Phillip Dampier August 5, 2009 Editorial & Site News, HissyFitWatch, Net Neutrality, Time Warner 16 Comments
Mark Cuban

Mark Cuban

One would think Mark Cuban would have at least a small bit of resentment towards big cable companies like Time Warner Cable, who efficiently and swiftly deprived his HDNet and HDNet Movies networks from more than 8.7 million Time Warner Cable HD customers on May 31st over a channel fee spat.

But no.  He’s back plugging away with completely groundless predictions for the impending doom of the Internet if Net Neutrality has its way.  Opposed by big cable and telephone companies, Net Neutrality would provide a level playing field for all legal Internet content.  No provider could interfere with or prioritize traffic based on financial incentives, ownership interests, or for competitive reasons.

Cuban offers a bizarre rant about why that spells the death of online video, something he’s never been thrilled with anyway, on his blog:

If you run a TV network, broadcast or cable, you should be spending a lot of money to support Net Neutrality. You should have every lobbyist you own getting on the Net Neutrality train.  Why ? Because in a net neutrality environment no bits get priority over any other bits. All bits are equal.  In such an environment, all bits content with each other to ride the net.

When that happens, bits collide. When bits collide they slow down. Sometimes they dont reach their destination and need to be retransmitted. Often they dont make it at all.

When video bits dont arrive to their destination in a timely manner, internet video consumers get an experience that is worse than what traditional tv distribution options .

that is good for traditional TV.

Me personally. I don’t  support Net Neutrality. I think there will applications that require lots of bandwidth, that will change our lives.

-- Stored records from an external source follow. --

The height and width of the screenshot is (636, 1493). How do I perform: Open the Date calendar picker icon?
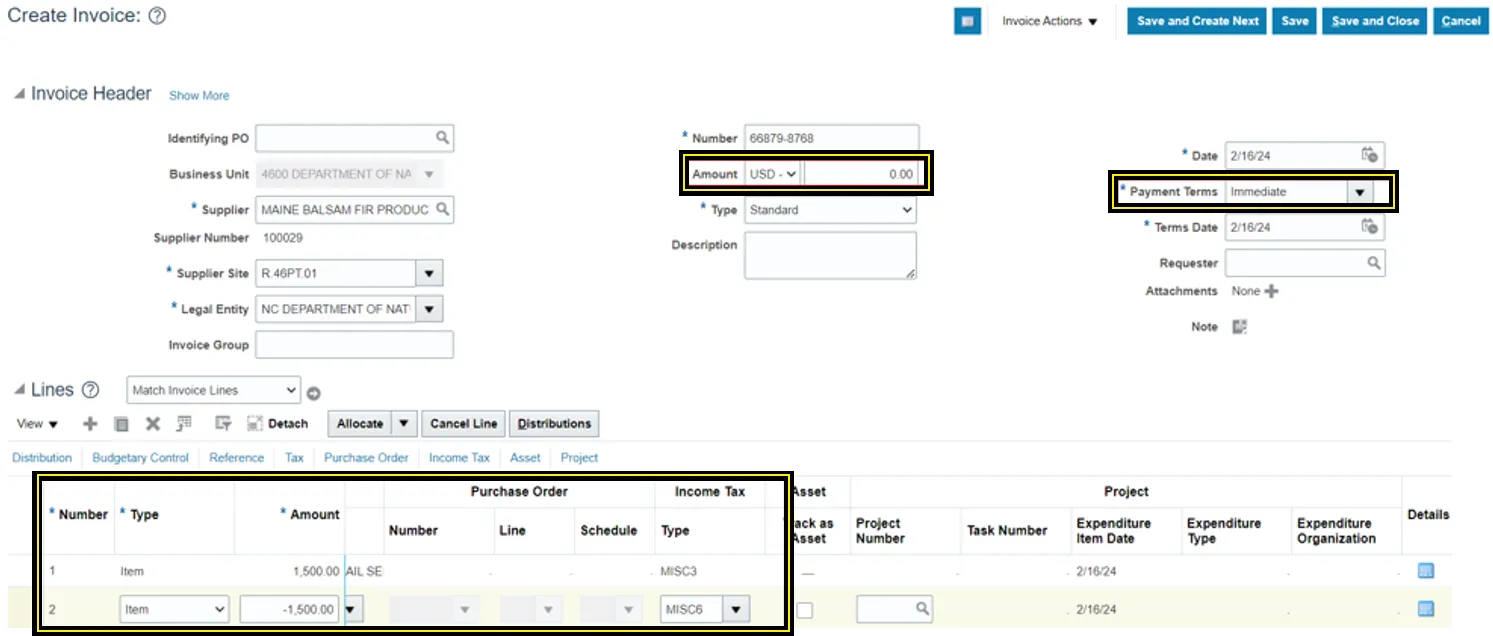pos(1370,155)
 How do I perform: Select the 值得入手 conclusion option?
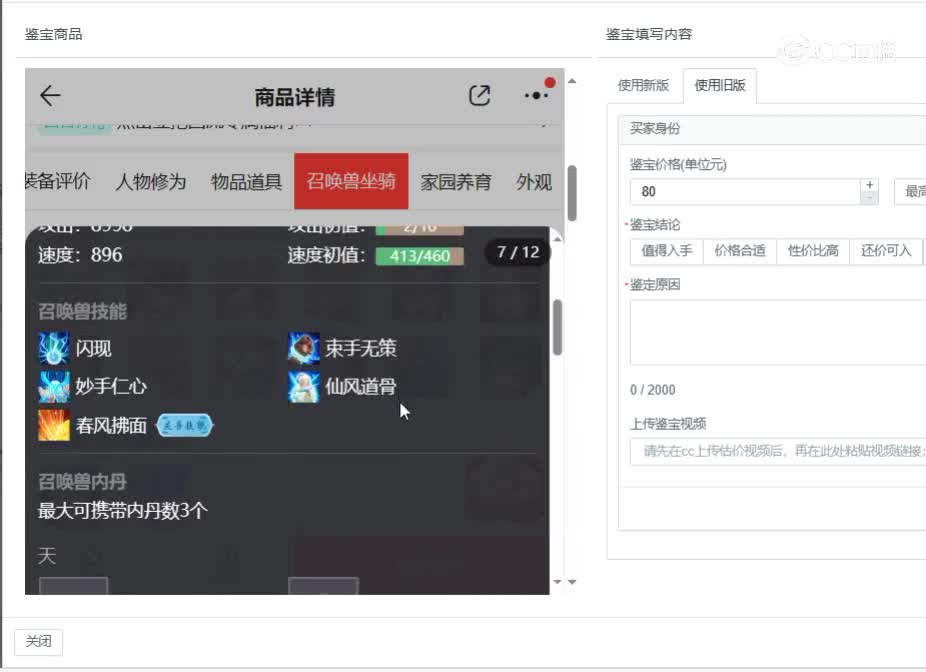point(666,251)
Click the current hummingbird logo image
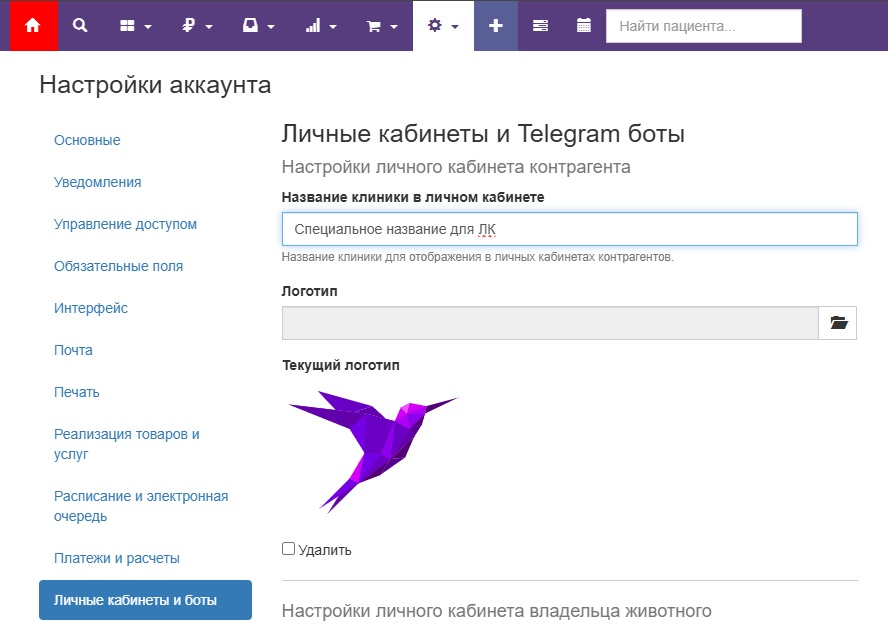 click(372, 451)
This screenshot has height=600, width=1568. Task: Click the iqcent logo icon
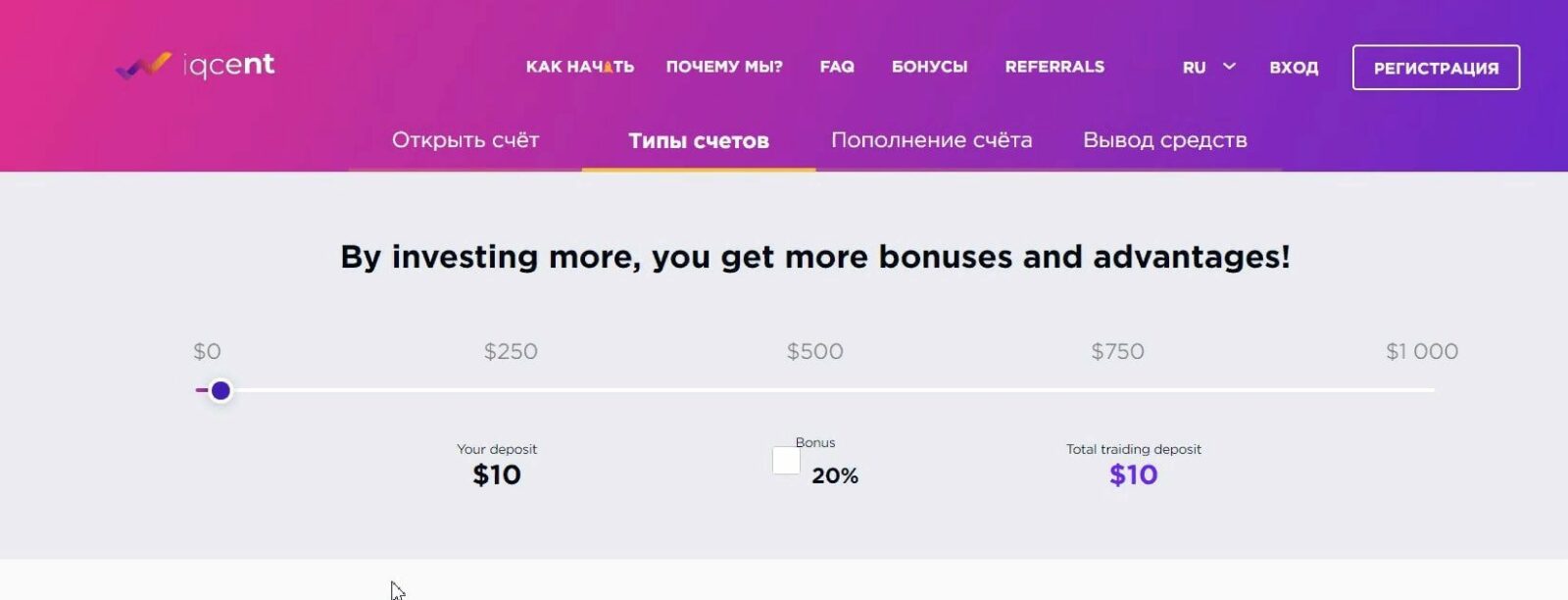(143, 66)
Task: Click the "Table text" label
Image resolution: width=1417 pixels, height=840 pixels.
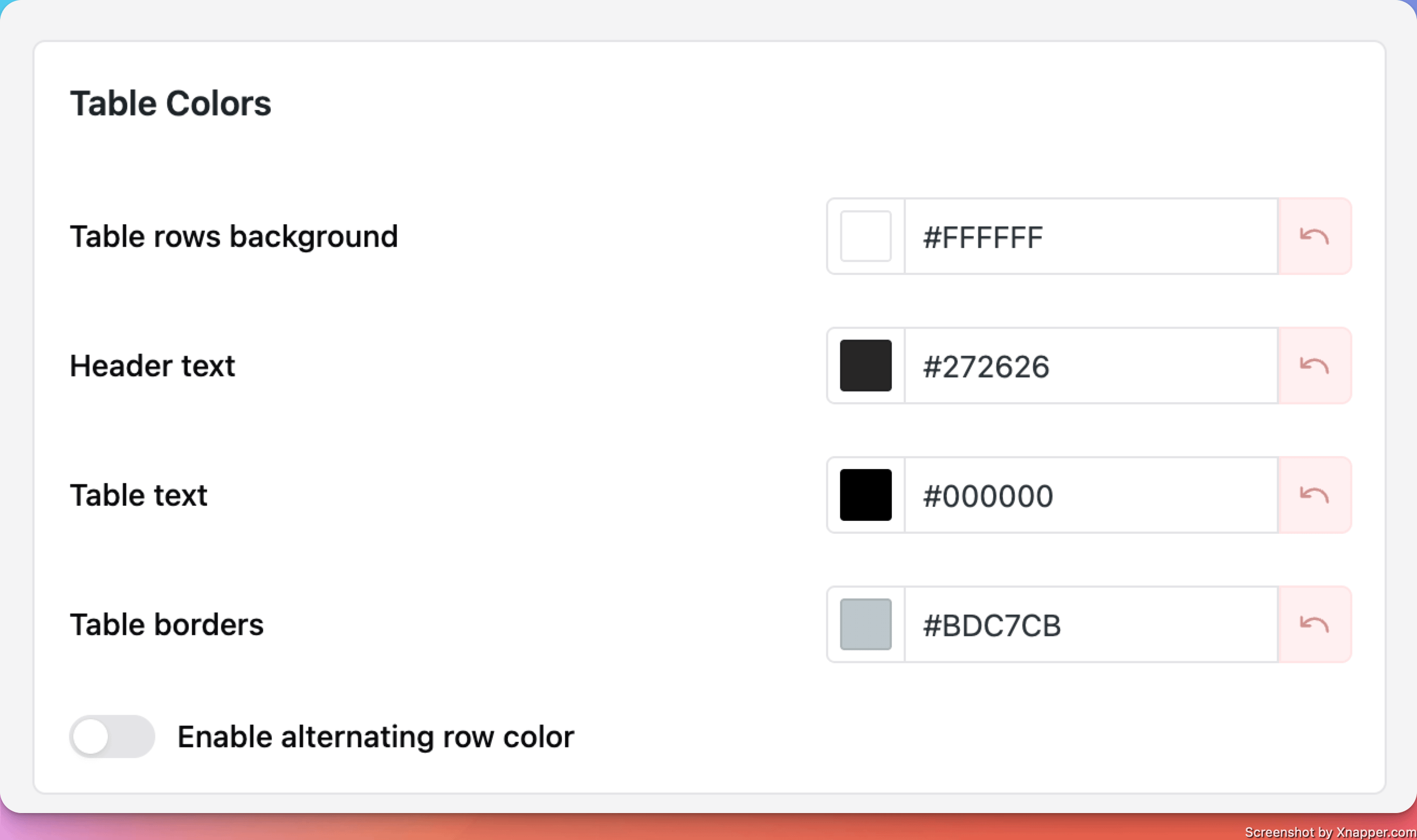Action: coord(139,495)
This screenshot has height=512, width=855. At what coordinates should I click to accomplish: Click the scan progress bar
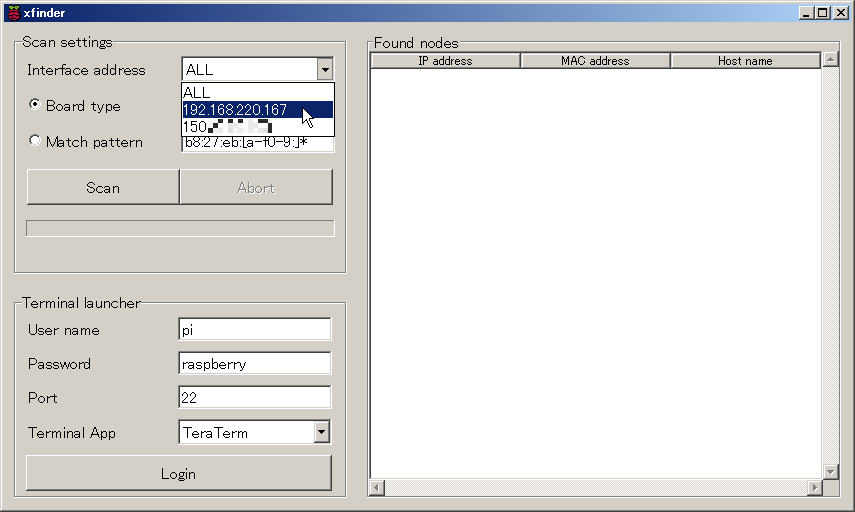tap(180, 228)
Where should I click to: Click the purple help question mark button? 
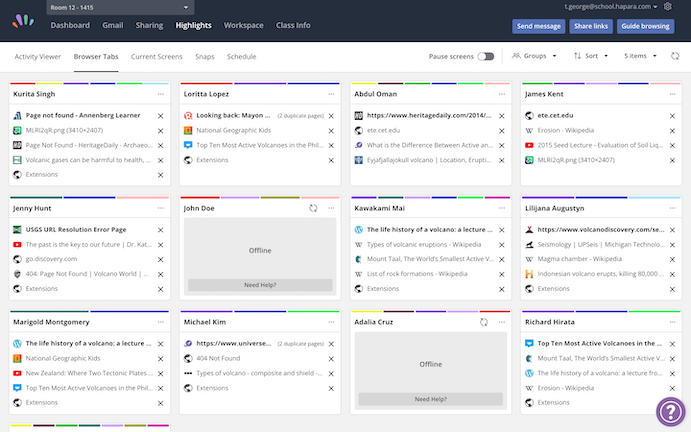(669, 411)
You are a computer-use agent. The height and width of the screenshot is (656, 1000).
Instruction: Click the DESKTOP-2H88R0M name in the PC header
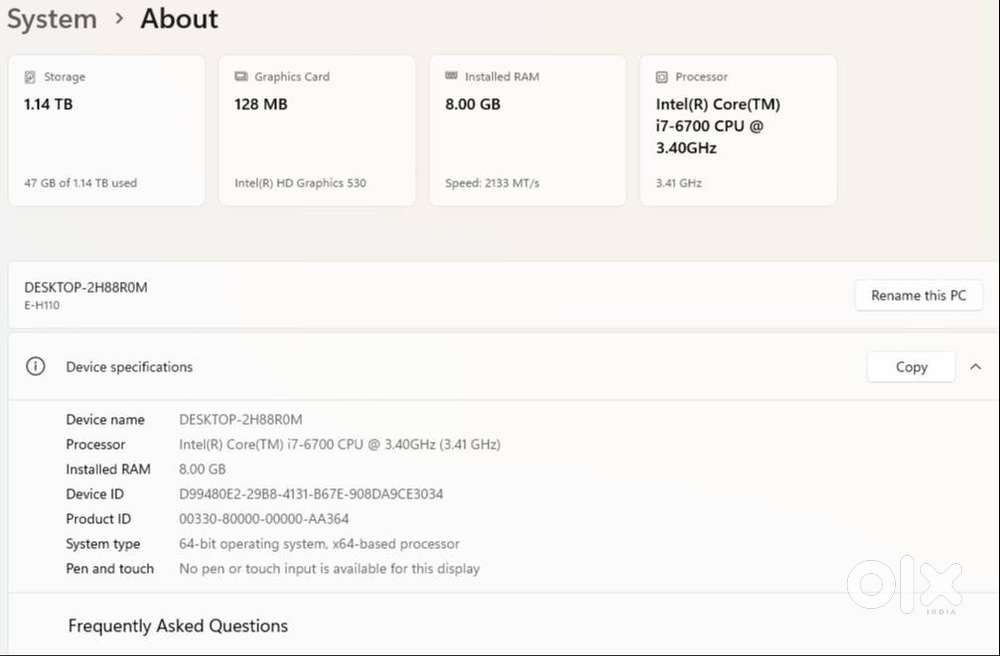pyautogui.click(x=86, y=288)
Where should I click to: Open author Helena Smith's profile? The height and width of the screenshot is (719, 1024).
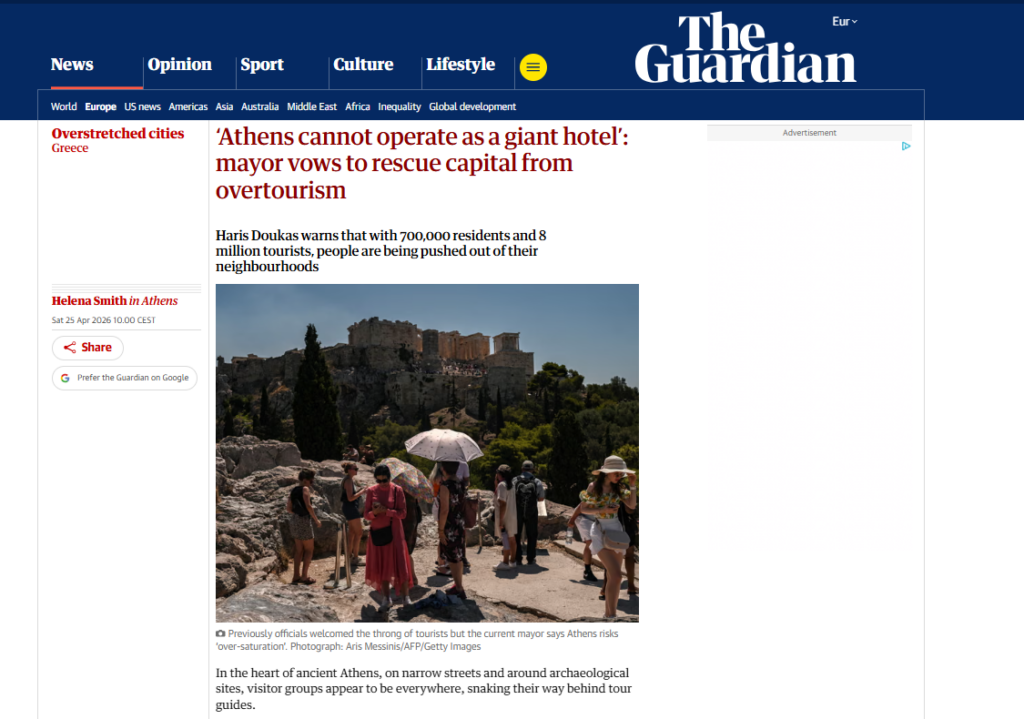tap(89, 300)
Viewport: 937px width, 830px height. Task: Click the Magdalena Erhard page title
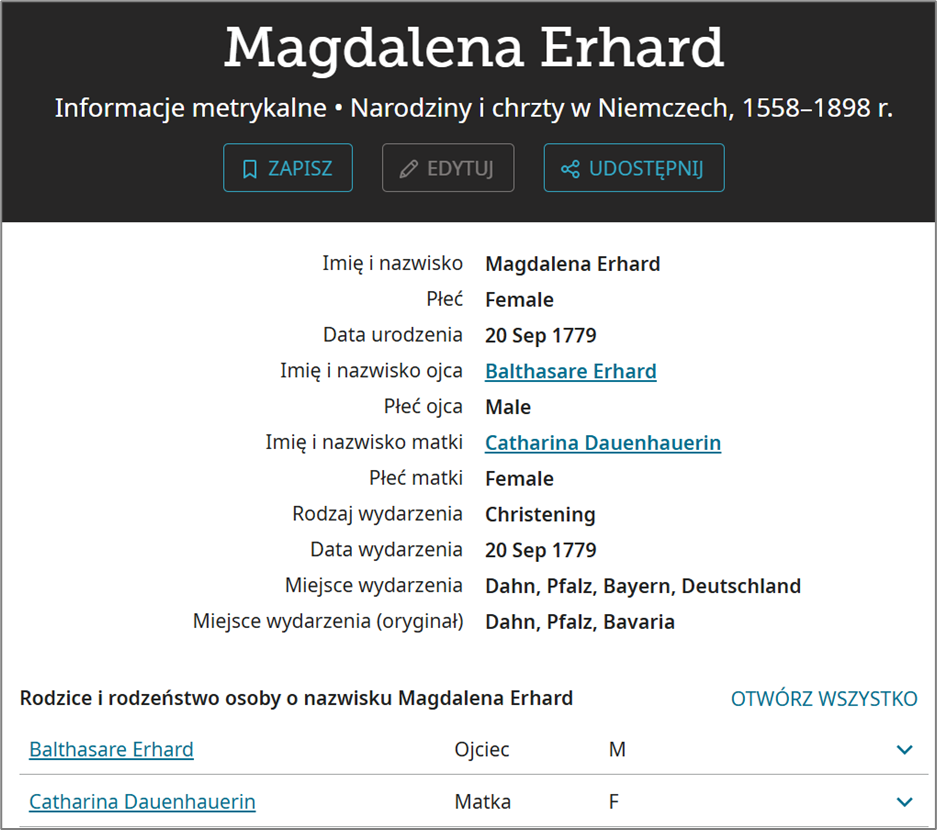tap(474, 48)
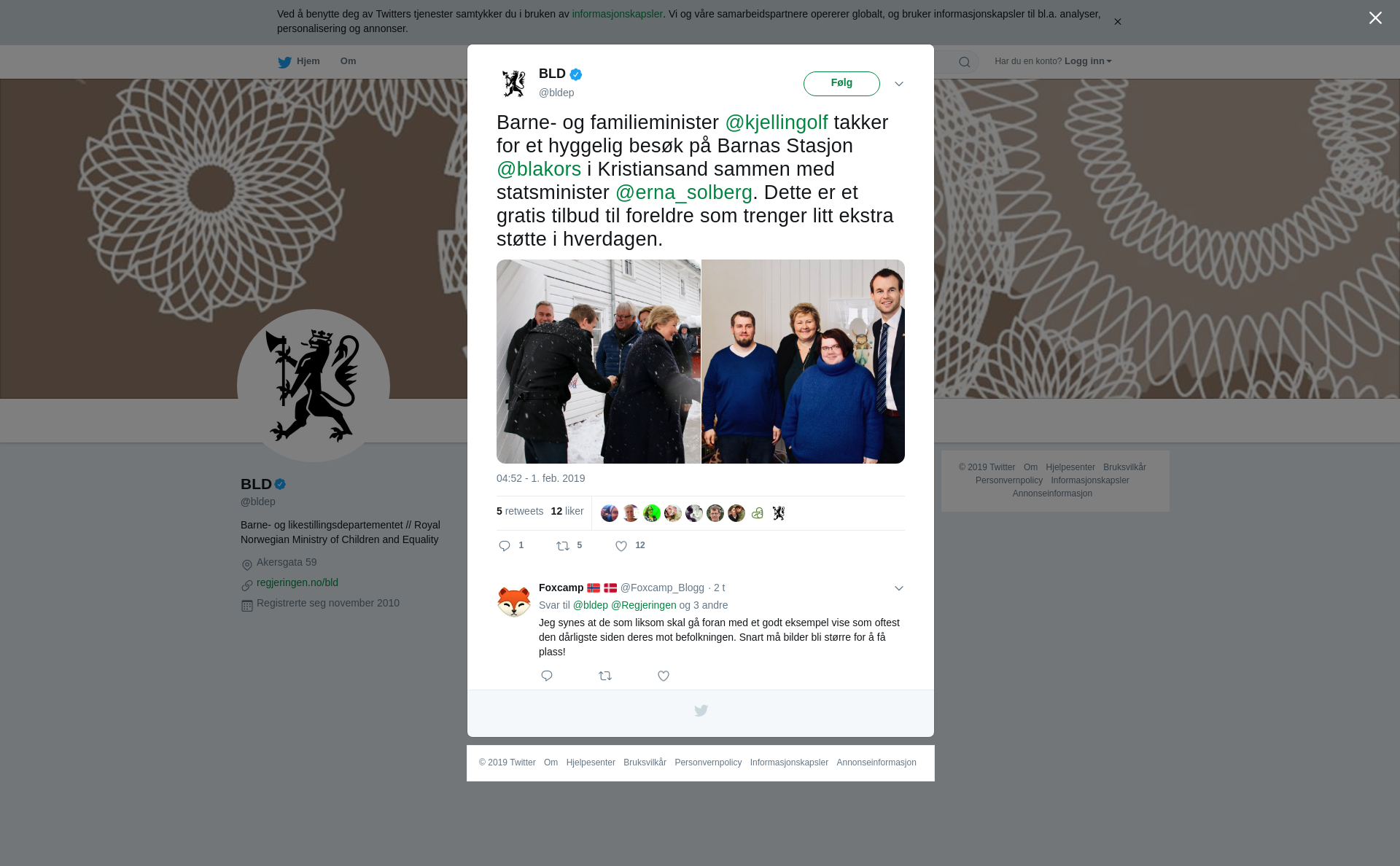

If the applications that could change our lives have to compete with your facebook page loads and twitter feeds among the zillion of other data elements carried across the net, IMHO, thats a bad thing.

But thats me.

If you believe that over the top video can impact the future of TV, and thats a bad thing for your business,  then you should be a big time supporter of Net Neutrality.  Its your best friend.

That’s proof that having millions of dollars to your name doesn’t buy an intelligent argument, or apparently a basic grammar checker.

I never realized the “series of tubes” Ted Stevens used to talk about corralled data bits into segregated clusters to protect them from “bit collision.”  Is there insurance for that?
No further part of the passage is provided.